Now if you are in NYC or Rockland or Westchester there are extra taxes that make NJ gas a relative bargain even now, thus the long lines on the Palisades (last time I drove that, which was probably last summer, the difference was noticeable and the lines lengthy). But that’s just the difference between NJ and the immediate metro for NYC and doesn’t seem to pertain to the rest of the region. End of an era perhaps?

I don’t get you Americans sometimes. You guys have drive-through restaurants, drive-through coffee shops, drive-through banks, drive-through massage parlors for all I know, and yet for the one thing where it actually makes sense for it to be drive-through, you hail it as a great moral victory when you can’t do it. Like, do you want to stay in your cars, or do you want to get out? Make up your minds!

Here on the West Coast of Asia, our gas stations have at least one island with self-service, and another island with full service. Price is the same for both, by law. You don’t want to get out, someone will pump your gas; you don’t want to wait, you pump your own. Everyone’s happy.

The difference is that those are (except the bank) things that almost always involve waiting for another person to serve you, whatever option you choose. The gas station is a choice between getting out and doing it yourself or staying in your car and waiting for someone else to get around to doing it.

It would be like if there was a bank with a drive-through teller window but only a walk-up ATM. Lots of people would prefer the ATM even though it meant getting out. It’s not that they wouldn’t like a drive-through ATM, it’s just not there at that bank. And suburban banks aimed at car-based customers do have drive-up ATMs, but the equivalent for a gas station would be really complicated and expensive.

A lot of modern cars have small gas tanks.

My '75 Chevy and my '96 Buick can both go right about 200 miles of city driving on a tank, despite the fact that the Chevy gets 12mpg and the Buick gets 21.

Well, we should have automated drive-through gas stations, that work something like those robotic trash collection trucks we have now.

The owner of a chain of gas stations I worked for was in the habit of demonstrating to the attendants how customers should be served. A customer he chose to serve wanted a full tank … when the tank was full the flow of gas stopped automatically. He took the payment from the customer and wished him a pleasant journey and the customer drove off … the problem was that the nozzle was still attached to the car. The hose stretched and the nozzle snapped off.

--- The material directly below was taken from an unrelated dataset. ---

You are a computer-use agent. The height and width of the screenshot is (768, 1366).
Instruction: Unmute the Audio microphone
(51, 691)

Whenever my check engine light comes on it’s always a few days after I’ve been in NJ. I’ve learned not to sweat a big repair bill, not to even get out the code scanner, but when I stop I open the fuel door & tighten the cap, & you know what, the sensor resets itself & no more problem. I’ve never had a problem tightening my fuel cap.

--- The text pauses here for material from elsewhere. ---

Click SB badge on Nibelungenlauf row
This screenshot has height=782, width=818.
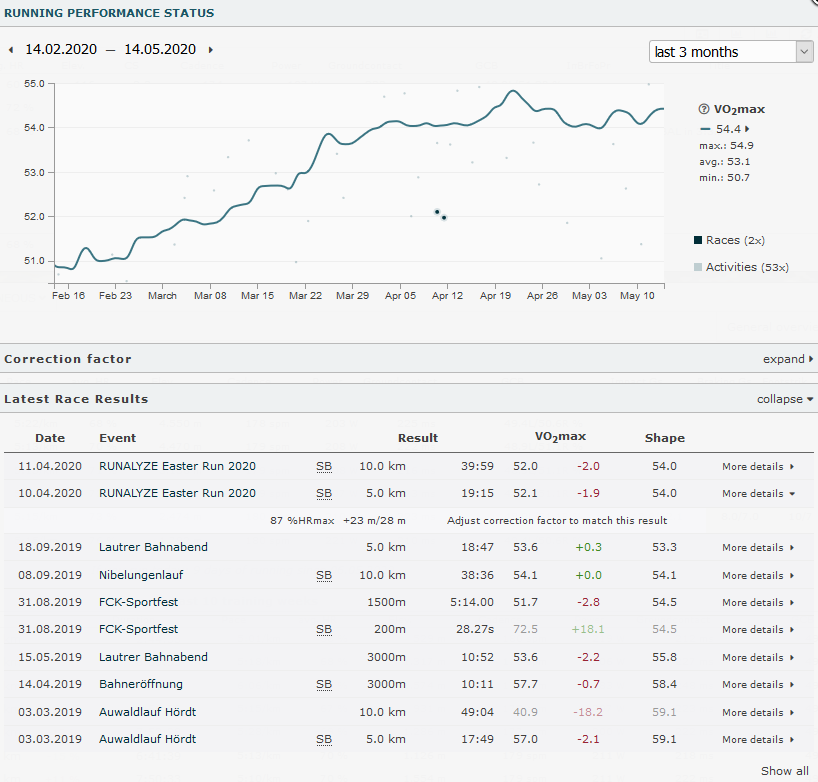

I’ve also noticed that the attendants in NJ don’t like to deal with change. Invariably this means that the auto shutoff clicks off at $x.05 or $x.10, which means they try & round it up to the next dollar, which means that at least 25¢ of gas isn’t going into my tank but down the quarter panel. It’s not the 25¢ so much as I’m paying you to spill caustic stuff on my paint, & at most, all you’ll do is [del]wipe it off[/del] smear it around with one of those scratchy blue paper towels? :mad:
OTOH, the Wawa in Flemington, NJ was washing rear windows of the cars getting gas, w/o being asked. When I asked the guy about it & how they were keeping the water water (it was 9°), he stated that they were using the (anti-freeze) windshield washer fluid. I was shocked to see anything close to real, genuine, old-fashioned full service.

I understand why some people would prefer full service. But to have a state law which imposes civil and/or criminal punishment for pumping your own gas seems silly to me.

So, does OR or NJ not have travel plazas like Flying J or Pilot?

Oregon has them. With attendants.

Ditto NJ. Have filled up in such many times. Big travel plazas, over a dozen pumps, two attendants.

Think about how bad it was in the days when gasoline contained lead. :slight_smile:

That was why I asked. These places have about 20 pumps, most of which are occupied at most hours of the day. In NJ or OR, do you just have to wait until a live person is available?